Yesterday we were in the kitchen baking together, because it's a daily activity I like sharing with her.

It's not only learning to cook at a young age that I believe is important, but it is also a bonding exercise that's easy to join in.

 

I was rolling out pastry, and she was on her little chair pulled up to the bench, watching me. Usually she's asking me questions, wanting to help, stirring something, or just talking to me.
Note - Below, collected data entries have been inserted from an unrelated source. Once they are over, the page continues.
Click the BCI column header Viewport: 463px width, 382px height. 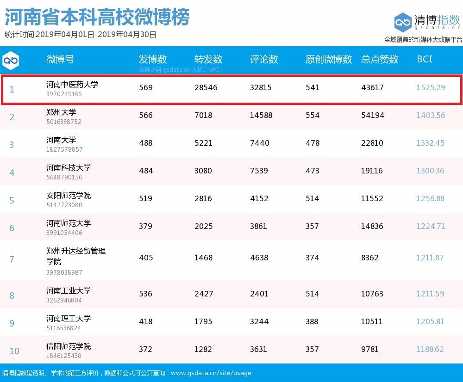[x=424, y=60]
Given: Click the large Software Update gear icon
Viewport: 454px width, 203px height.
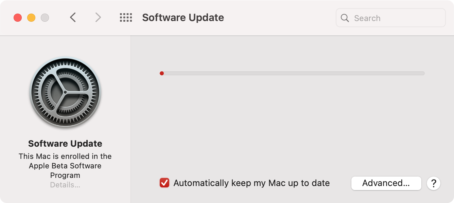Looking at the screenshot, I should (65, 92).
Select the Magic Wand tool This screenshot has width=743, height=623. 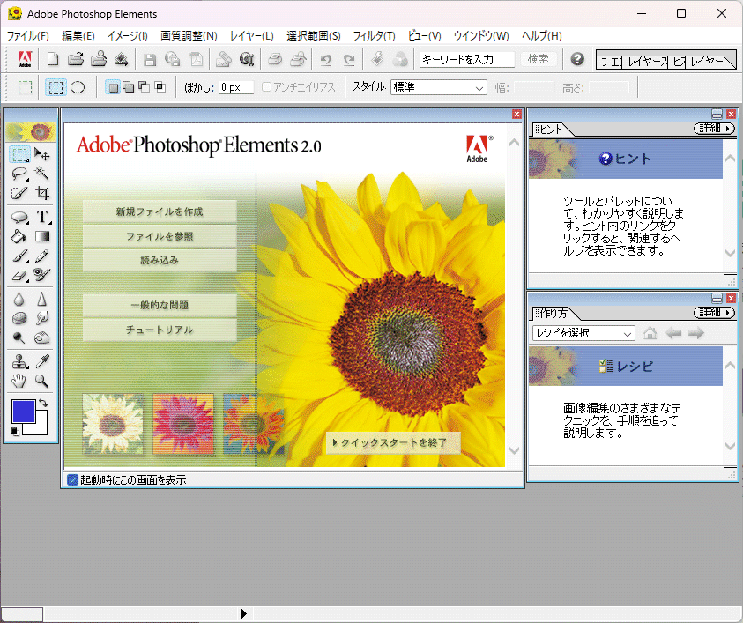pos(41,174)
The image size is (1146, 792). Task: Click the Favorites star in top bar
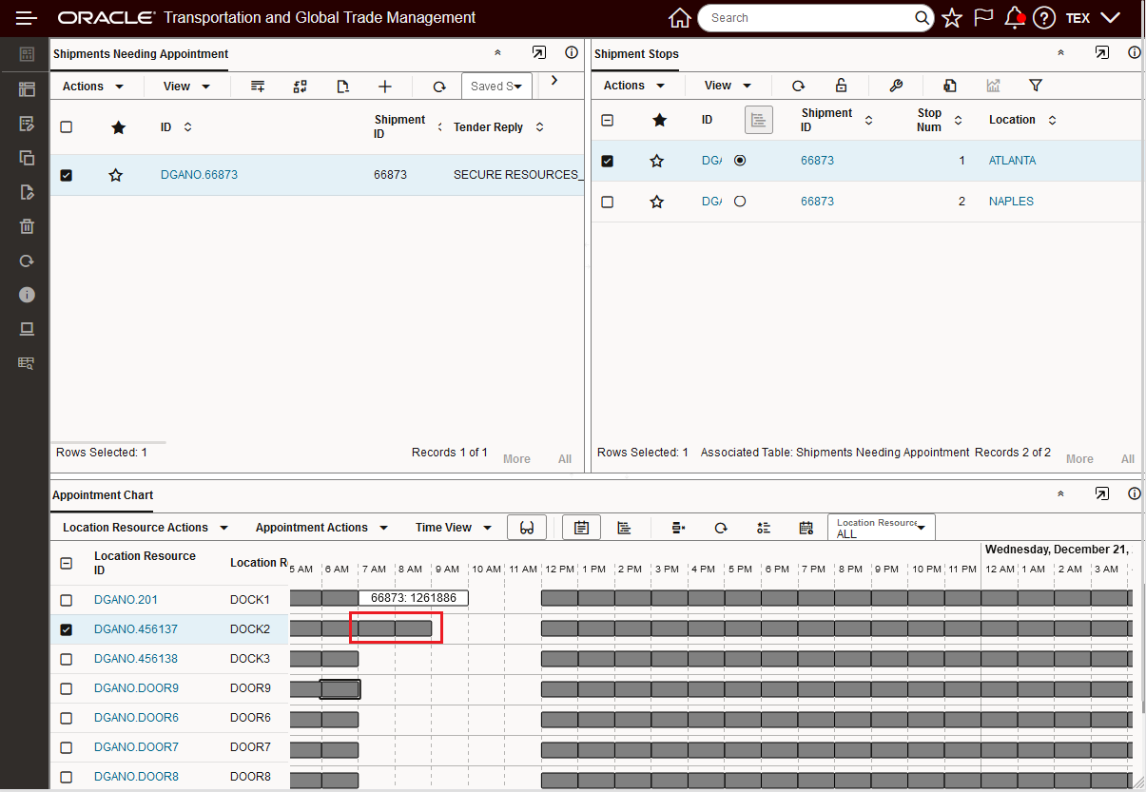point(952,18)
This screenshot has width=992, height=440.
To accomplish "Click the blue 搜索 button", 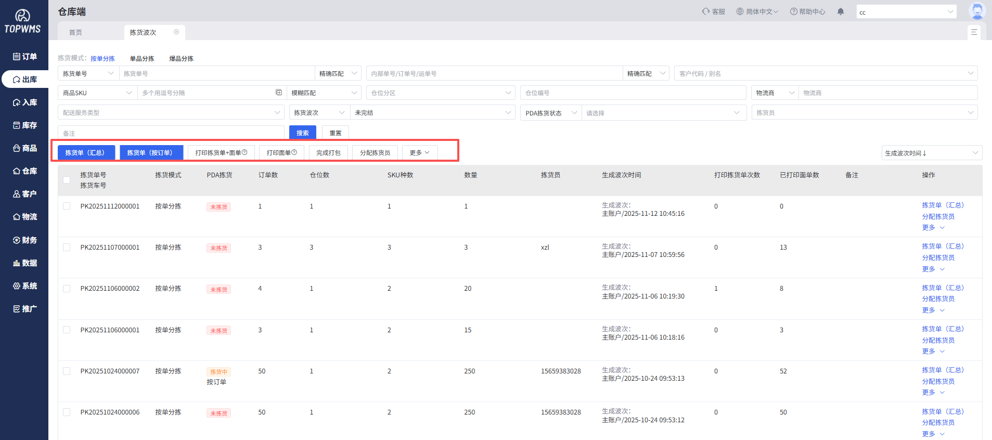I will [302, 133].
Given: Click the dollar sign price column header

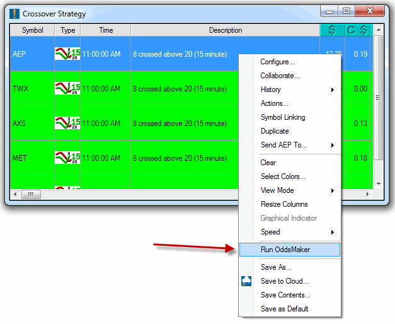Looking at the screenshot, I should tap(332, 30).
She was unusually quiet and withdrawn, and I'd asked her what was wrong but didn't press.

 

After a while she said "Mumma?", and then after a small pause after I answered, she said very quietly "Are you Dad-Dad's slave?"

 

I just asked her "Who told you that?", because that's not something you hear from what little children's tv she watches, and I don't think Spot the Dog talks about the oppression of the female being in any of his books.

 

She instantly clammed up, so I changed the subject and started talking about what we need to do next in the baking, and after about 20 minutes she leans in and whispers the name of someone who took care of her for an hour earlier in the week.

'This person' is a very prominent feminist, she has her own Free Woman's League in her town and she's always tried to tell me that I'm being oppressed and enslaved by being engaged.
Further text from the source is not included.